* Activity
Return, word for word, the lines of the listing below from the one with "This screenshot has width=571, height=1272." through the one with "Tap the Install unknown apps page title", and no other lines.

* Input
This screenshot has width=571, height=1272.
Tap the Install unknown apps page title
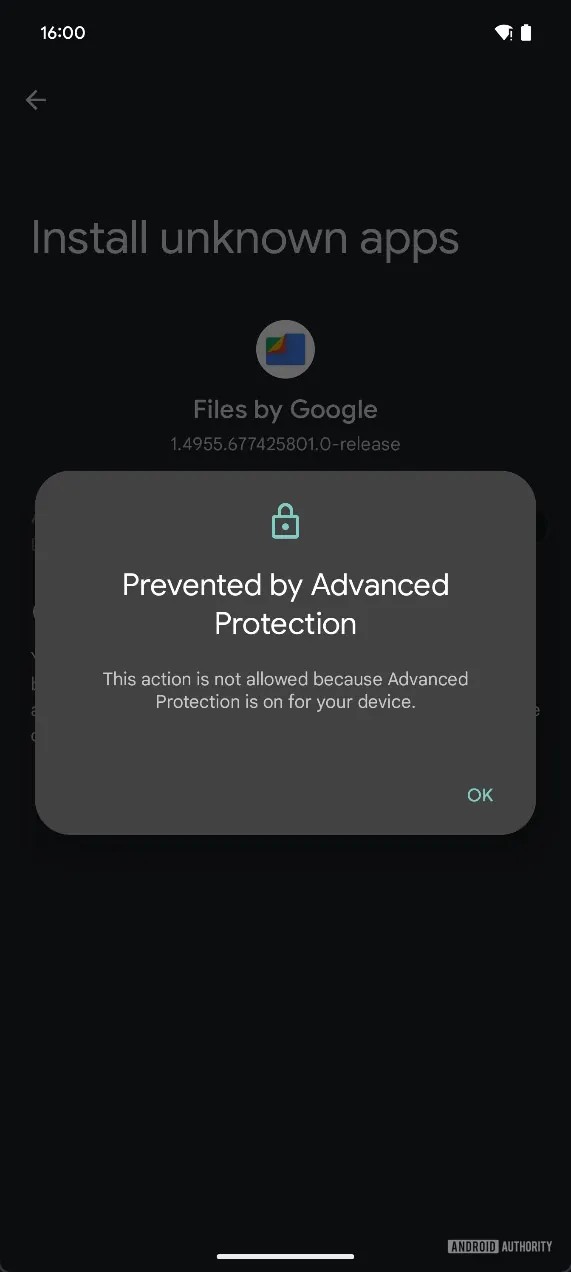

==

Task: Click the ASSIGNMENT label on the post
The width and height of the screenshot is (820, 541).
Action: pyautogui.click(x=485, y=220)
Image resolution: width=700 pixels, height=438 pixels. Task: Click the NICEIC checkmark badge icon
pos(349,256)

* Exercise solution
This screenshot has width=571, height=1272.
Tap the Install unknown apps page title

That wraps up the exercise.